The above timeslice is a short sample where the watch starts flat and is rotated 90 degrees in a few steps. If you try out the second sample you will see a recording of a more circular motion of the watch.

Note that d3.js is used for the line charts and vis.js is used for the interactive 3d plot.

Sunday, October 25, 2015

Apple Watch Accelerometer displayed!

There you have it! A journey started in June has finally rendered the results intended. Accelerometer data from the Watch is processed through a pile of AWS services to a dynamic web page.

Here we see the very first rendering of a four second interval where the watch is rotated around its axis. X, Y and Z axes are red, green, blue respectively. Sample rate is 50/second.

The accelerometer data itself is mildly interesting. Rendering it on the Watch or the iPhone were trivial exercises. The framework in place is what makes this fun:
  • Ramping up on WatchOS 2.0 while it was being developed
  • Same with Swift 2.0
  • Getting data out of the Watch
  • The AWS iOS and Javascript SDKs
  • Cognito federated identity for both the iPhone app and the display web page
  • A server-less data pipeline using Kinesis, Lambda and DynamoDB
  • A single-page static content web app with direct access to DynamoDB
No web servers, just a configuration exercise using AWS Paas resources. This app will likely be near 100% uptime, primarily charged per use, will scale with little intervention, is logged, AND is a security first design.

Code for this checkpoint is here.

Thursday, October 15, 2015

Apple Watch Accelerometer -> iPhone -> Kinesis -> Lambda -> DynamoDB

I've been cleaning up the code flow for more and more of the edge cases. Now, batches sent to Kinesis include Cognito Id and additional instrumentation. This will help when it comes time to troubleshoot data duplication, dropouts, etc. in the analytics stream.
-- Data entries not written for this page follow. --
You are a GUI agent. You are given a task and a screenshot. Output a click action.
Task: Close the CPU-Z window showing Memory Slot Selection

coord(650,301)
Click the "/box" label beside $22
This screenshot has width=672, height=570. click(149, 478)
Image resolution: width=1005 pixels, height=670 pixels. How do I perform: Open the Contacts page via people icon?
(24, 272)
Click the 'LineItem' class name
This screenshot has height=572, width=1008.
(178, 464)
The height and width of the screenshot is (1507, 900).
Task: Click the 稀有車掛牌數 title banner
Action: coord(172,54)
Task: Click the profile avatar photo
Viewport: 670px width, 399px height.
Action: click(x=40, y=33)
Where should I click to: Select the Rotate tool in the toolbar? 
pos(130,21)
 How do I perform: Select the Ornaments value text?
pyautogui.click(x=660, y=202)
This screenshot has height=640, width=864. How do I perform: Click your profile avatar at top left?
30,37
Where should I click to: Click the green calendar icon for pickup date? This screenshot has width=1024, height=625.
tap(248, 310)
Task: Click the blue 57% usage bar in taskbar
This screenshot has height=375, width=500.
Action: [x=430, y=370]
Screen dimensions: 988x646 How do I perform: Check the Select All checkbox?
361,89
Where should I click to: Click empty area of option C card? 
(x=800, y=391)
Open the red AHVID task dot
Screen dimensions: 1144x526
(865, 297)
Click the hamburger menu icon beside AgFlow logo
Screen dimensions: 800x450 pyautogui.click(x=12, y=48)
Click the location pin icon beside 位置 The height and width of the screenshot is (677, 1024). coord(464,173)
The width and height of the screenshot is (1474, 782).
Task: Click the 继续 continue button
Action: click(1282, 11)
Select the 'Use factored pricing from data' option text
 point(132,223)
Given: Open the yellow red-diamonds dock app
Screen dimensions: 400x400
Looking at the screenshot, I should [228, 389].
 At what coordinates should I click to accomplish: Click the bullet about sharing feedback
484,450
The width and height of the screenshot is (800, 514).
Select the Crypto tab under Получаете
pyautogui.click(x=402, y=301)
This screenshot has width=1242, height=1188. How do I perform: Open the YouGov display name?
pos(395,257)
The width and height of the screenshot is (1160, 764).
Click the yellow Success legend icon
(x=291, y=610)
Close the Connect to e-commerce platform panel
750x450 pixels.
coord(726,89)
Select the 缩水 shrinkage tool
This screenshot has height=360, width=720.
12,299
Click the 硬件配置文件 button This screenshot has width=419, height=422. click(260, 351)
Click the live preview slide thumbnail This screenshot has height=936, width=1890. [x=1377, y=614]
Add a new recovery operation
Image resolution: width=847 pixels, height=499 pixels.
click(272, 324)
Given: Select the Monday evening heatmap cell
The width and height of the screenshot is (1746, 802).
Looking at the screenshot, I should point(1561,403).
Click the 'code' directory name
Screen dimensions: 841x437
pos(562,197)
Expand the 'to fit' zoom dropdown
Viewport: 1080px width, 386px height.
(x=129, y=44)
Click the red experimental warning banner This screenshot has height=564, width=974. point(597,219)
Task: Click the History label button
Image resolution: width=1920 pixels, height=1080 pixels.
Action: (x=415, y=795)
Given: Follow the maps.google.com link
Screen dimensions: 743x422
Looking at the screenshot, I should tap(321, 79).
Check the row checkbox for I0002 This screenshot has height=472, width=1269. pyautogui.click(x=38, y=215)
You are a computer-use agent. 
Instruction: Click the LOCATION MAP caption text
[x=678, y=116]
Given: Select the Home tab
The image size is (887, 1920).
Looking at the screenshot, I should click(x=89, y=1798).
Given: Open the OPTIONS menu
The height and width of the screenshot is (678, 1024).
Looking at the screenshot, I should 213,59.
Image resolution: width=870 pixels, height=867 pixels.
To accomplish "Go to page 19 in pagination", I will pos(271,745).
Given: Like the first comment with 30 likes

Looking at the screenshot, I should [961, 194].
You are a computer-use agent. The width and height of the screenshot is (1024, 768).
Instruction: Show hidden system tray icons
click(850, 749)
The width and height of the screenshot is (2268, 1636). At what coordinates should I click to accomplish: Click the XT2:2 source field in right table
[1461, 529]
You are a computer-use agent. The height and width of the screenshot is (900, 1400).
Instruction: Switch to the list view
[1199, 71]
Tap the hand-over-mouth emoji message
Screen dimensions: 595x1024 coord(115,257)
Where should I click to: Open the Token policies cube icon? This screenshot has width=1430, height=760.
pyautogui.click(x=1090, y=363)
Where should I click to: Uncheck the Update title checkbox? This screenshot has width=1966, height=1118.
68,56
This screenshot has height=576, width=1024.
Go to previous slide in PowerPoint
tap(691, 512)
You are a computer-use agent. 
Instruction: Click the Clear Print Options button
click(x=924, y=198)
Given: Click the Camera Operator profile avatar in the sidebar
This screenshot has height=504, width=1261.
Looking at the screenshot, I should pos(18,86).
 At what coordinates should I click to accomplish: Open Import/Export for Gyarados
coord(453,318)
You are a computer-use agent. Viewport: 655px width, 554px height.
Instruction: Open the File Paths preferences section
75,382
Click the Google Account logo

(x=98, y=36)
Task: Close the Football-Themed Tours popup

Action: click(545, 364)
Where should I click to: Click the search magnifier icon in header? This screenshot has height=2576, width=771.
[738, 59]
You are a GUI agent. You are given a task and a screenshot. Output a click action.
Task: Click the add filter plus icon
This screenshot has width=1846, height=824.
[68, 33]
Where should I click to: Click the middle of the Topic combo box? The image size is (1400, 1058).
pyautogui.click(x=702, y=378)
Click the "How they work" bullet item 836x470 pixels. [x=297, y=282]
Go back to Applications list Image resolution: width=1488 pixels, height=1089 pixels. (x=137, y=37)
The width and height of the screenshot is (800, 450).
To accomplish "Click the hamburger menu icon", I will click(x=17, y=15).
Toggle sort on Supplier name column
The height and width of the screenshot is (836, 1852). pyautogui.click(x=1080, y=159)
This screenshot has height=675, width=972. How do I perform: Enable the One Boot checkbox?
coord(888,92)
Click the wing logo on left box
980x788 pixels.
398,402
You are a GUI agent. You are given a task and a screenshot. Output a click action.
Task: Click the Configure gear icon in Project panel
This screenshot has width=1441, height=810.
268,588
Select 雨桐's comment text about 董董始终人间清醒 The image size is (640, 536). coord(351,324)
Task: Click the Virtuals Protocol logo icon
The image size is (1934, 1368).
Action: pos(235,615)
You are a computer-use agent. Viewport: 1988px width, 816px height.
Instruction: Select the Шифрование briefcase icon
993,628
For this next pass, the Lambda function records the data in DynamoDB -- including duplicates. The data looks like this:



The Lambda function (here in source) deserializes the event batch and iterates through each record, one DynamoDB put at a time. Effective throughput is around 40 puts/second (on a table provisioned at 75/sec).

Here's an example run from the Lambda logs (comparing batch size 10 and batch size 1):

START RequestId: d0e5b23a-54f1-4be8-b100-3a4eaabfbced Version: $LATEST
2015-10-16T04:10:46.409Z d0e5b23a-54f1-4be8-b100-3a4eaabfbced Records: 10 pass: 2000 fail: 0
END RequestId: d0e5b23a-54f1-4be8-b100-3a4eaabfbced
REPORT RequestId: d0e5b23a-54f1-4be8-b100-3a4eaabfbced Duration: 51795.09 ms Billed Duration: 51800 ms Memory Size: 128 MB Max Memory Used: 67 MB
START RequestId: 6f430920-1789-43e1-a3b9-21aa8f79218e Version: $LATEST
2015-10-16T04:13:22.468Z 6f430920-1789-43e1-a3b9-21aa8f79218e Records: 1 pass: 200 fail: 0
END RequestId: 6f430920-1789-43e1-a3b9-21aa8f79218e
REPORT RequestId: 6f430920-1789-43e1-a3b9-21aa8f79218e Duration: 5524.53 ms Billed Duration: 5600 ms Memory Size: 128 MB Max Memory Used: 67 MB

Recall, the current system configuration is:
  • 50 events/second are created by the Watch Sensor Recorder
  • These events are dequeued in the Watch into batches of 200 items
  • These batches are sent to the iPhone on the fly
  • The iPhone queues these batches in the onboard Kinesis recorder
  • This recorder flushes to Amazon every 30 seconds
  • Lambda will pick up these flushes in batches (presently a batch size of 1)
  • These batches will be written to DynamoDB [async.queue concurrency = 8]
The Lambda batch size of 1 is an interesting tradeoff.  This results in the lowest latency processing. The cost appears to be around 10% more work (mostly a lot more startup/dispatch cycles).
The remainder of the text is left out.